Count every line in the data below that includes "всіх", and give only the result.
* * * * *
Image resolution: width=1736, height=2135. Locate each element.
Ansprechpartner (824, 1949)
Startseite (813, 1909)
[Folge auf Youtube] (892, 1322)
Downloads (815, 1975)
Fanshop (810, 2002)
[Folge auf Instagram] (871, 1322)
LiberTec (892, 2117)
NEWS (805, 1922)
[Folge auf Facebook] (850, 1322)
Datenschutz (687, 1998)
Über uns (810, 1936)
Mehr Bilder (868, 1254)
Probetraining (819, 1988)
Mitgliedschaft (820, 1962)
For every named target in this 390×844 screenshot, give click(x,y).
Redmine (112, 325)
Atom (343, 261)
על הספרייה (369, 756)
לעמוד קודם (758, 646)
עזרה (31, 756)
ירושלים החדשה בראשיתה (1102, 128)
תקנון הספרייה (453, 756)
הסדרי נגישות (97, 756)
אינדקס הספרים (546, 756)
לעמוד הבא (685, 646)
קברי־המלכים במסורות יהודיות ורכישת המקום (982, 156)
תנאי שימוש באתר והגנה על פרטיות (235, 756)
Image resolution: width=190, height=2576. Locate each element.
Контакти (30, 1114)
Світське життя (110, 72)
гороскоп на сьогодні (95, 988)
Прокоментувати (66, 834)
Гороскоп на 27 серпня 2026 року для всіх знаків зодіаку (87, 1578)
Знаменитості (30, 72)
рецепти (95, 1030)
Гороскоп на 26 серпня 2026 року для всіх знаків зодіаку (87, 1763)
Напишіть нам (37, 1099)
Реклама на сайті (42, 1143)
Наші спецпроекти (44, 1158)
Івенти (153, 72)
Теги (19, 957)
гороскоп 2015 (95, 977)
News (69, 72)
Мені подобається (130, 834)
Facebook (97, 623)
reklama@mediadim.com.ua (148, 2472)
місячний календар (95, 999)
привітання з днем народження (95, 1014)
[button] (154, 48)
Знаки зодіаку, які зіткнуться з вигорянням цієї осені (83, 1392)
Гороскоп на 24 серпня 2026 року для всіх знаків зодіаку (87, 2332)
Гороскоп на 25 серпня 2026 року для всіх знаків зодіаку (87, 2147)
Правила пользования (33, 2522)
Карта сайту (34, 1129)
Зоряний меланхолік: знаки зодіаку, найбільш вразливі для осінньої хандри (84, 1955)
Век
* * * * *
- _Answer_
4